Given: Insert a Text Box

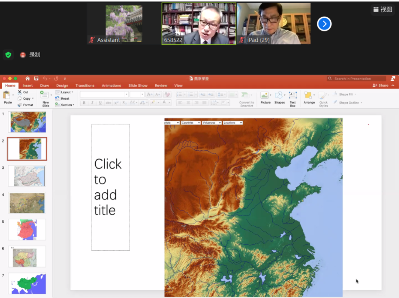Looking at the screenshot, I should (293, 96).
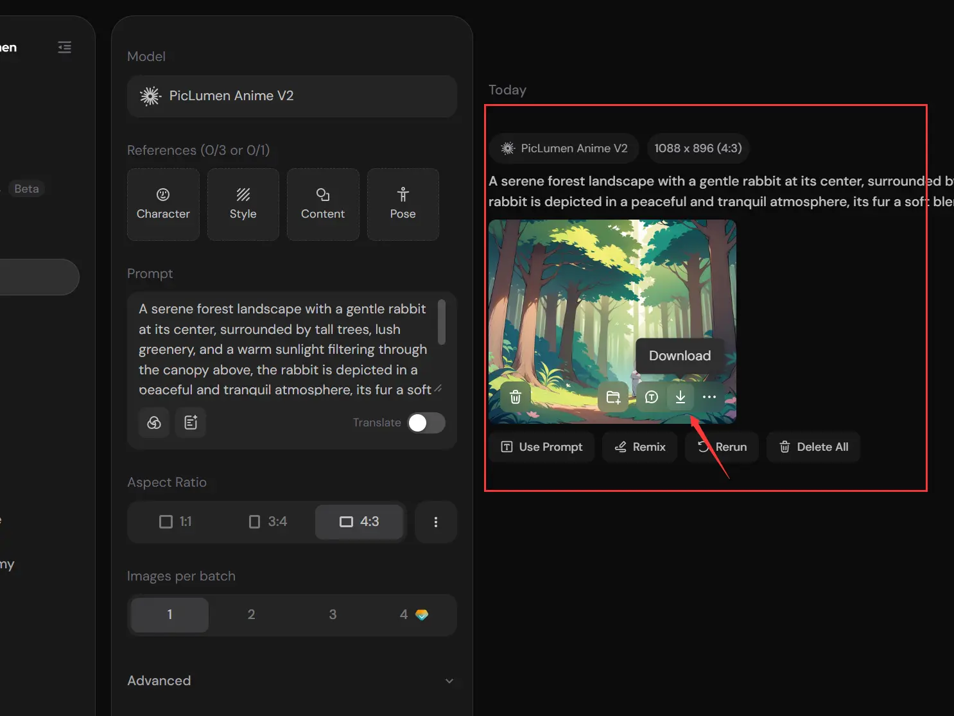Click the prompt text box scrollbar

442,321
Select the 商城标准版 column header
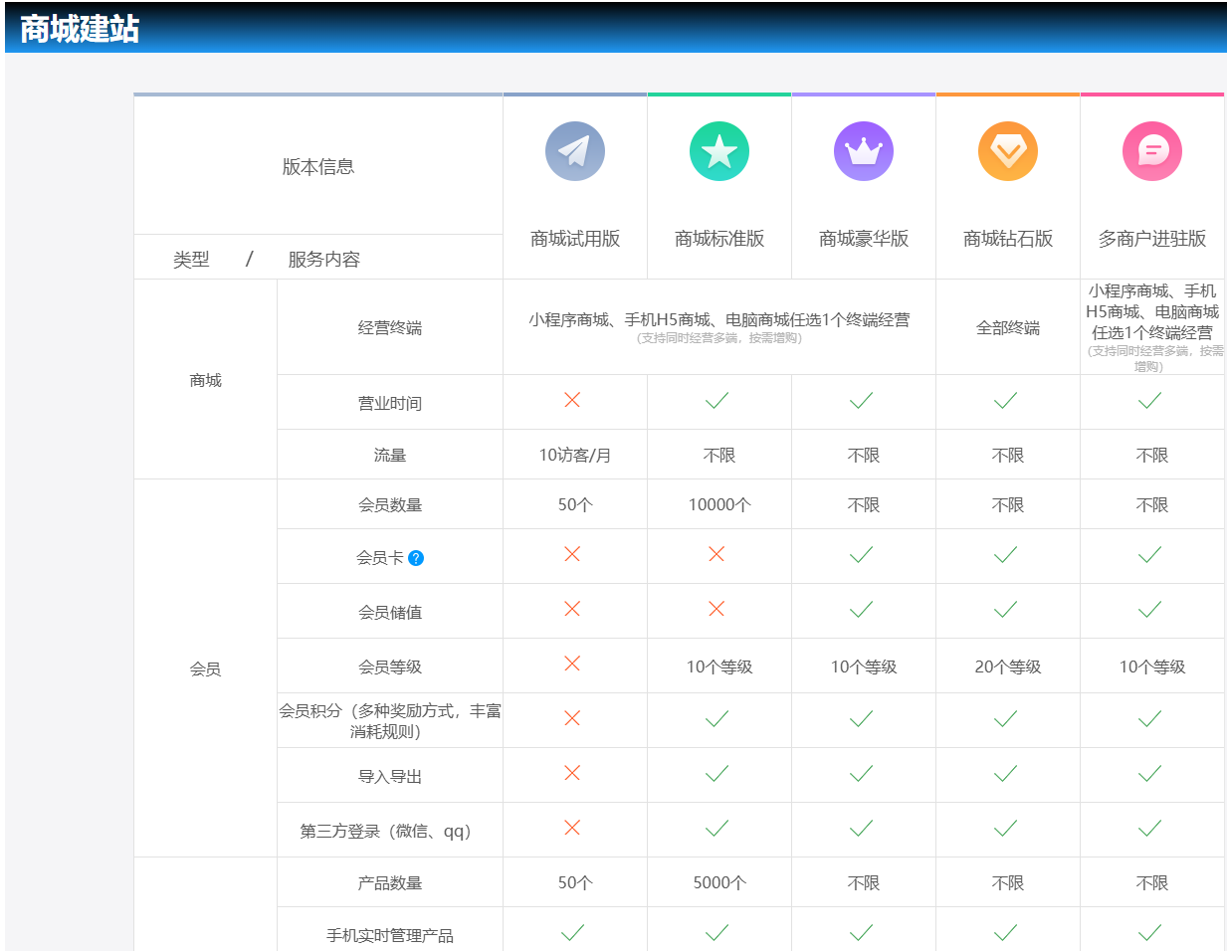 [718, 239]
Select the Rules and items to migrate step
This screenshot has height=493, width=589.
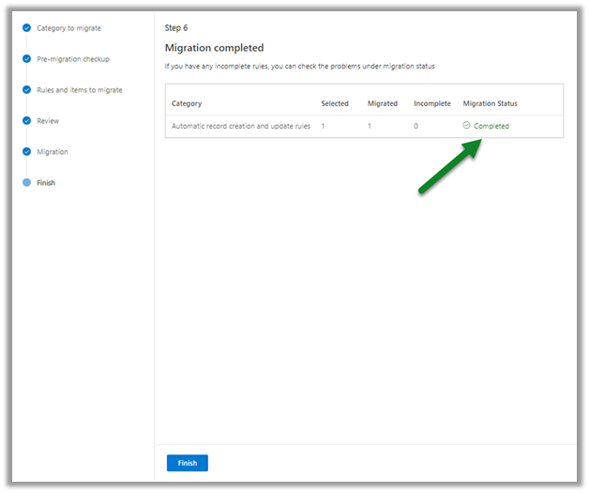[80, 90]
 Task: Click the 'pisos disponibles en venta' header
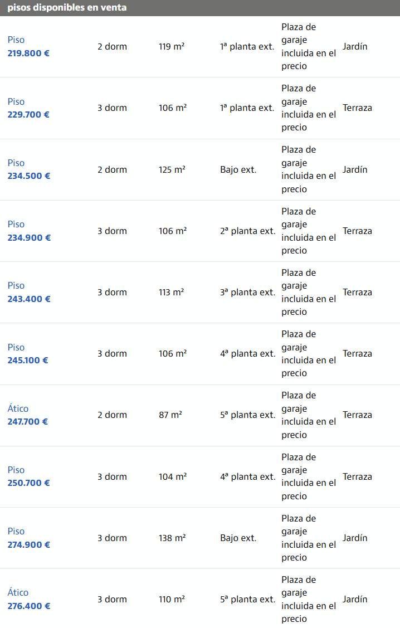pos(67,8)
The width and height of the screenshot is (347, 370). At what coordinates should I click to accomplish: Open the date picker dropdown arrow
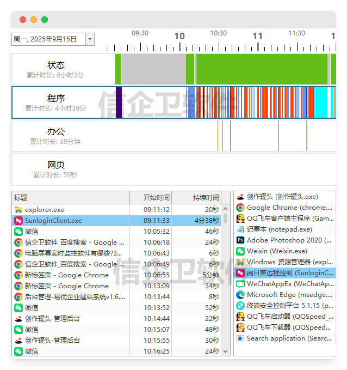click(x=90, y=39)
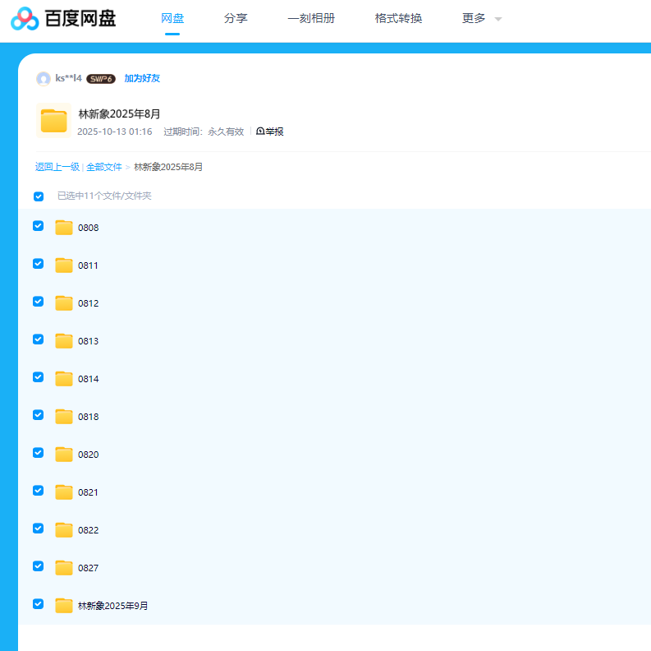
Task: Open the 林新象2025年9月 folder icon
Action: point(64,606)
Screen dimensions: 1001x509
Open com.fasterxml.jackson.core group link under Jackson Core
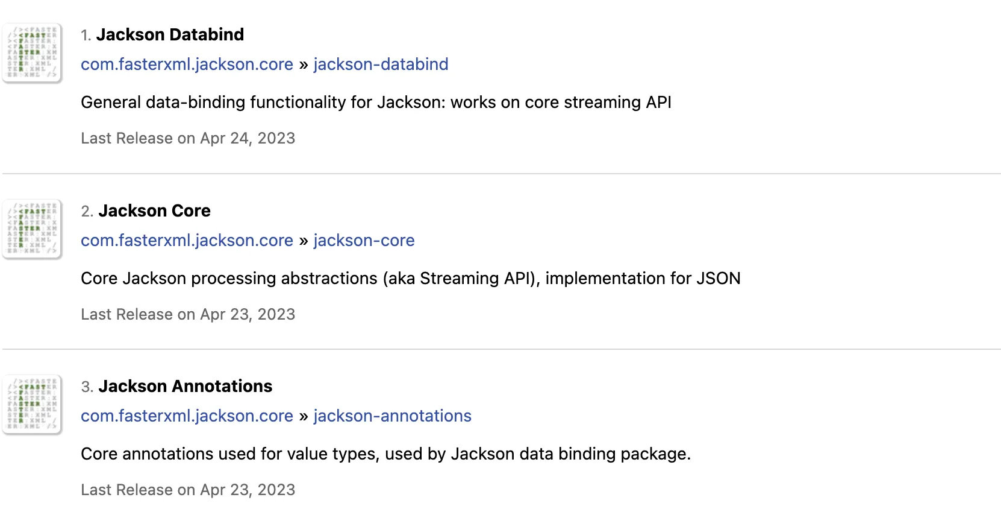coord(187,241)
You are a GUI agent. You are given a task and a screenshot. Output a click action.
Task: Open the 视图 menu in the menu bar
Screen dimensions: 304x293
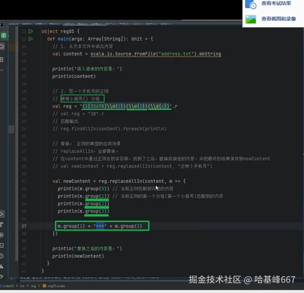pos(41,24)
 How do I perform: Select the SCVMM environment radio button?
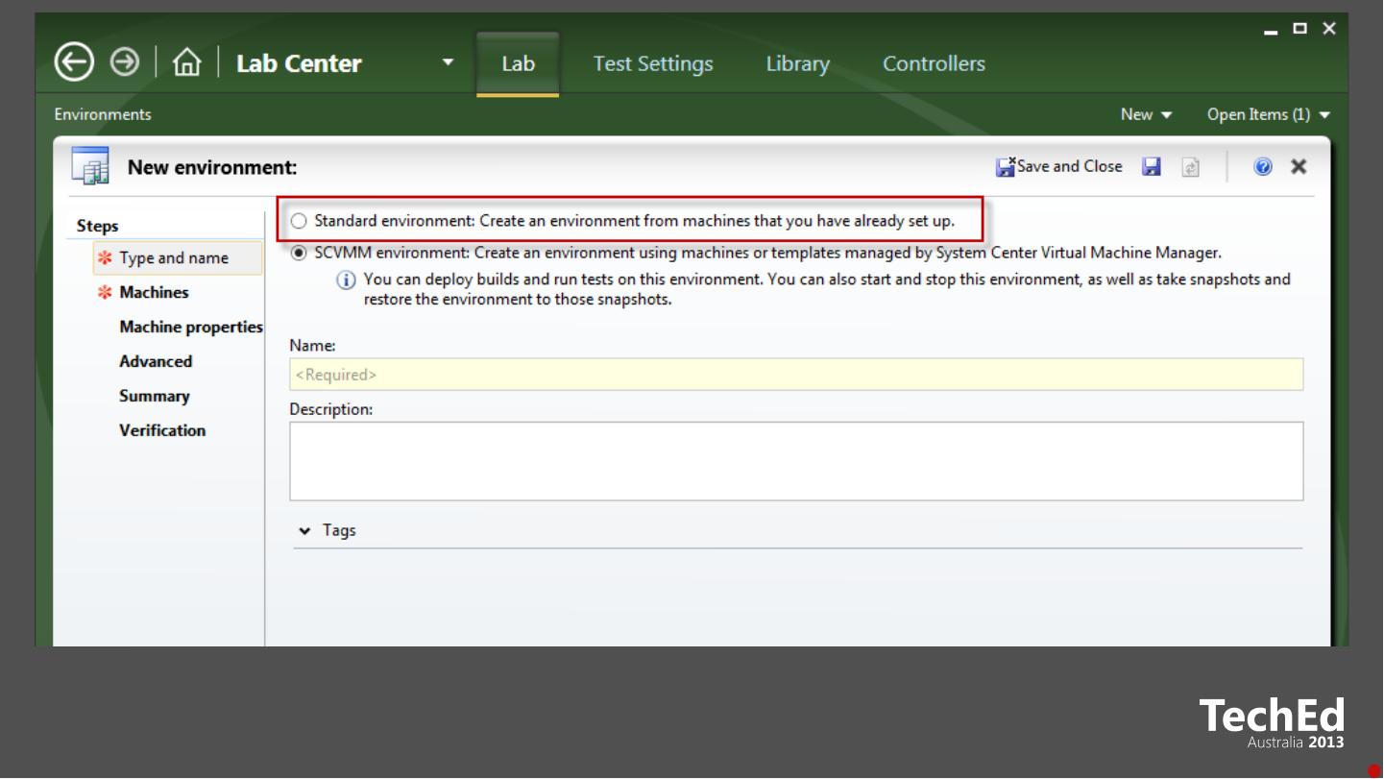[299, 254]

→ What to produce:
Please output the records above exactly, without the pictures.

→ Finished task:
Given: Insert a Text Box

Looking at the screenshot, I should (293, 96).
Click the prompt text box scrollbar

442,321
Select the 商城标准版 column header
 [718, 239]
Select the Rules and items to migrate step
This screenshot has height=493, width=589.
[80, 90]
 Task: Click the 'pisos disponibles en venta' header
pos(67,8)
The width and height of the screenshot is (347, 370). At what coordinates should I click to accomplish: Open the date picker dropdown arrow
click(x=90, y=39)
Task: Open the 林新象2025年9月 folder icon
Action: point(64,606)
Screen dimensions: 1001x509
Open com.fasterxml.jackson.core group link under Jackson Core
coord(187,241)
You are a GUI agent. You are given a task and a screenshot. Output a click action.
Task: Open the 视图 menu in the menu bar
Screen dimensions: 304x293
pos(41,24)
 How do I perform: Select the SCVMM environment radio button?
[299, 254]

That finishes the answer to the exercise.